It appears that some sort of falling-out occurred between the sisters on the Isle of Wight. Sarah Burrell, a widow with two children, moved to a country house near London and proceeded to live in luxury, at least for a while.
“In my opinion, she needed the money,” Dodson said. “At that time, she was living like a noble person in England, and she needed the money to keep that up. She was mortgaging property left and right.”
That made unmarried, shaky Jane a target.
“Whoever controlled Jane controlled the estate,” Dodson said.
The sisters’ mother died in England on March 25, 1885. The next day, according to a letter that Sarah wrote to the New York Times, the Lunacy Commissioners of England showed up on the Isle of Wight to question Jane. They also had been assigned to question the mother, unaware she was already dead.
Some relatives thought that this was a mission inspired by Sarah Burrell to have Jane declared insane.
After one day’s questioning of a woman whose mother had just died, it appears that Jane’s uncle, Frederick Augustus Porter Barnard, put a stop to the Lunacy Commissioners’ investigation by rushing Jane off the Isle of Wight to the nearest seaport to catch a ship back to the

U. S.
Jane and an assortment of Porter nieces and nephews hired a Niagara Falls lawyer, Benjamin Flagler, to succeed Uncle Frederick as Jane’s “committee of person.” That made Flagler the legal controller of Jane’s property, the estate including Niagara Falls, just as the State Legislature was debating the Niagara Park Act that would buy the land for the state.
Jane did not return to Niagara Falls right away. Upon her arrival back in America, she went to live with a nurse in Sheffield, Mass. According to news reports of the time, her sister, chasing Jane back to America, showed up in Sheffield one day, seized the house and had Jane committed to a privately run insane asylum in New York City.
Sarah then faced off against Flagler in court in Niagara Falls to battle over control of the estate. A Surrogate’s Court jury deadlocked—because of prejudice against Sarah, it was claimed by her side.

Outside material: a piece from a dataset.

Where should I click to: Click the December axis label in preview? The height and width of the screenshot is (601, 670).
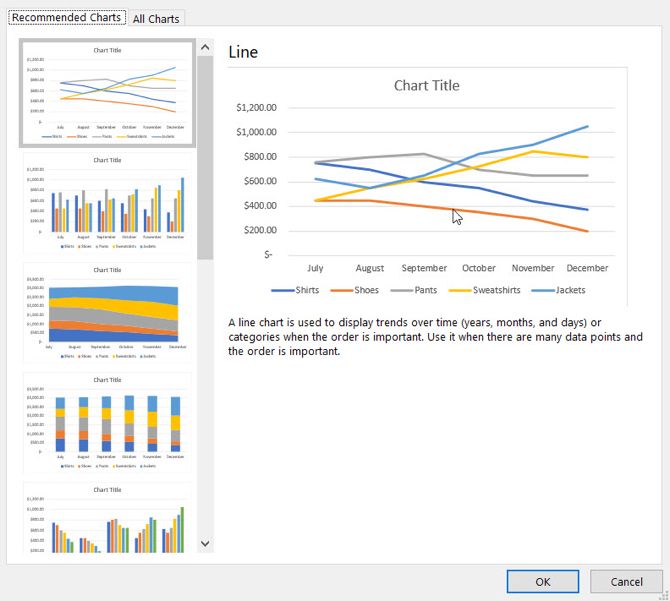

A change of venue ensued, with the court reconvening the following week in Lockport. A new jury was seated, and its verdict was that Jane was insane and Flagler, not Sarah Burrell, should control her property.
All this happened as the State Legislature was voting to pay the Porter family $525,000 — that’s more than $12.5 million in today’s money — for the land that was to become Niagara Falls State Park. Jane’s share apparently fell into the hands of Flagler.
Sarah contended that Flagler was a director of a company that planned to dig a hydraulic tunnel under the property near the falls.
In other words, he was not an honest broker, but someone who stood to gain personally from a business project that depended on control of Jane’s land.
“I don’t think he was a crook,” Dodson said. “He was a trusted business associate of the family, and they saw an opportunity.”
However, Jane, who was living with a female friend, became dissatisfied with the allowance that Flagler was giving her and in 1889 chose William Putney to replace him.
Flagler did not go quietly. Putney sued him, but according to Dodson’s research, Flagler won the suit and kept control of the estate, selling chunks of it to the state over the ensuing decade to further enrich himself.
In 1898, Putney made another attempt to oust Flagler and succeeded temporarily, although the verdict was reversed on appeal. In this lawsuit, Flagler’s attorney was John E. Pound of Lockport, for whom a Lockport elementary school was later named.
Meanwhile, Sarah, in a bit of poetic justice, was declared insane herself in 1901 and sent to an asylum. When Jane died in 1907, Sarah became Jane’s sole heir but was no longer legally able to control property. The estate came under control of Jane’s new “committee of person,” one Isaac S. Signor.
“None of their motives were pure,” Dodson commented.
Perhaps someday, someone wearing the white cotton gloves mandated by the Historian’s Office, in line with sound preservation scholarship, actually will read through the five cardboard boxes and compile a detailed account of how Jane Porter lost control of Niagara Falls.